**Given exercise:** Reproduce each of the lines below word for word, leaving out the pictures.

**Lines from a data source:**
========================

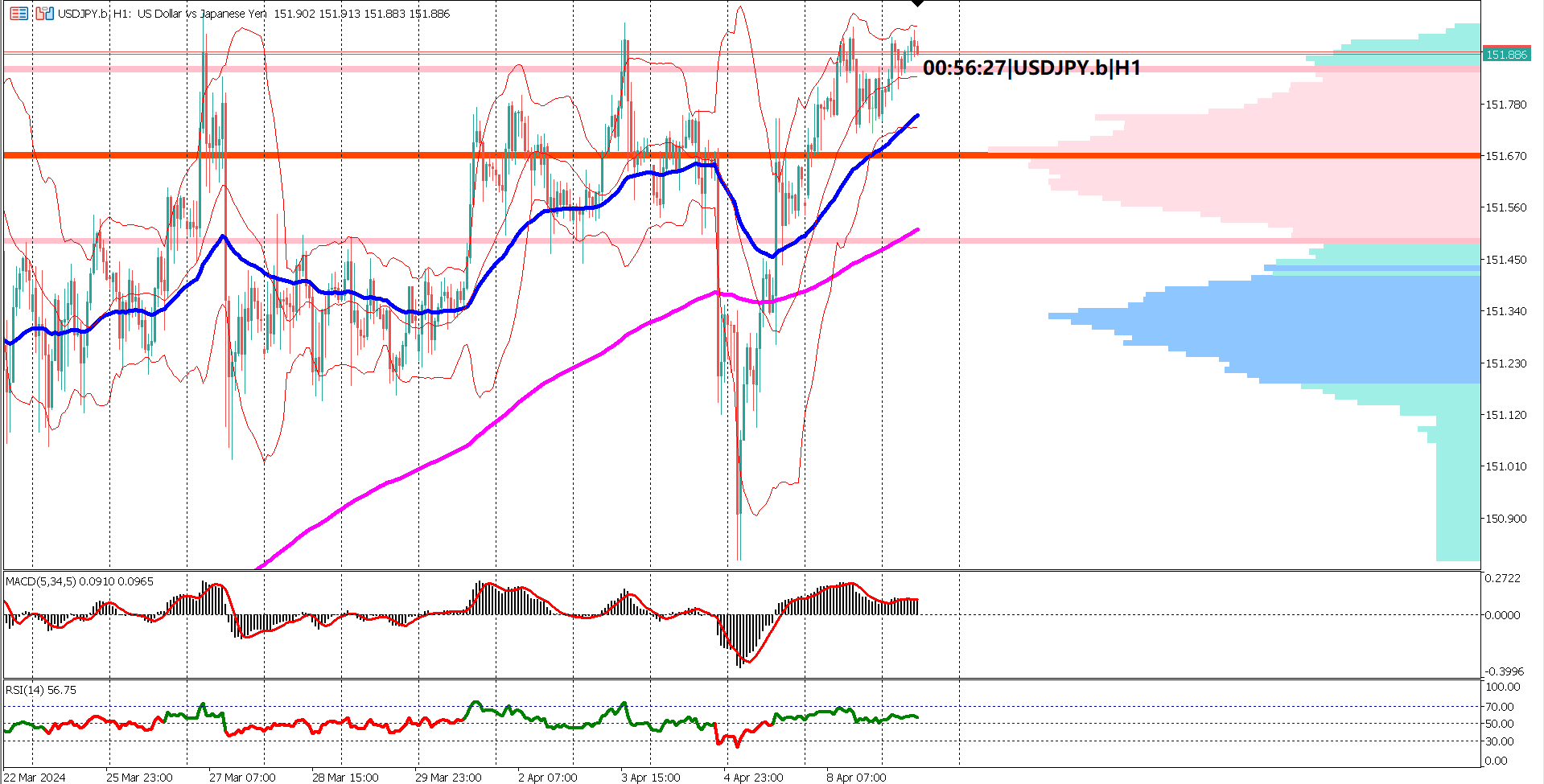The width and height of the screenshot is (1544, 784).
Task: Select the black arrow marker above the chart
Action: point(917,4)
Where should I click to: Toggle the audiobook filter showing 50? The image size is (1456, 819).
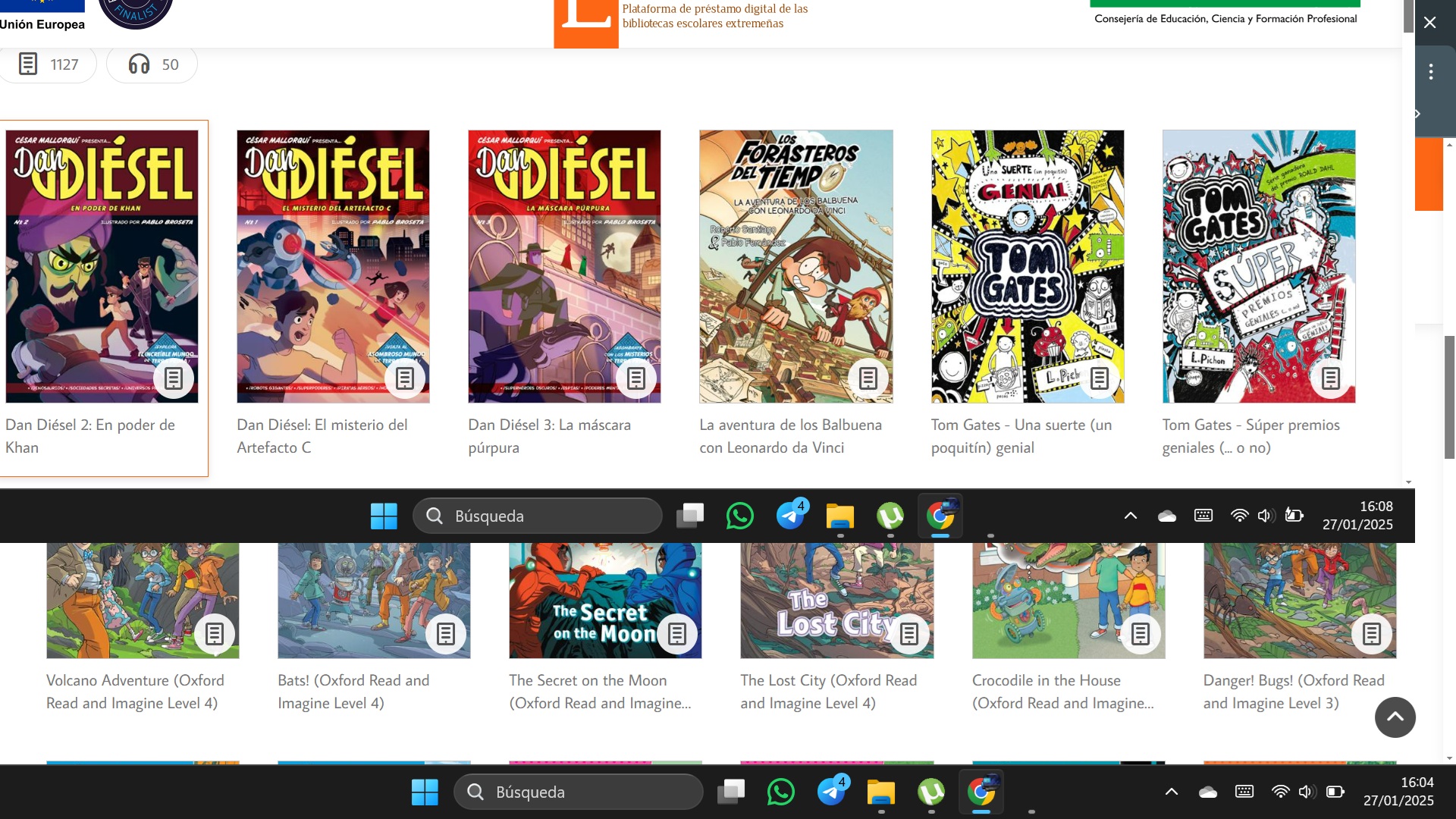[152, 64]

========================

**Response:**
The width and height of the screenshot is (1544, 784).
Task: Select the black arrow marker above the chart
Action: point(917,4)
Where should I click to: Toggle the audiobook filter showing 50? The image size is (1456, 819).
[152, 64]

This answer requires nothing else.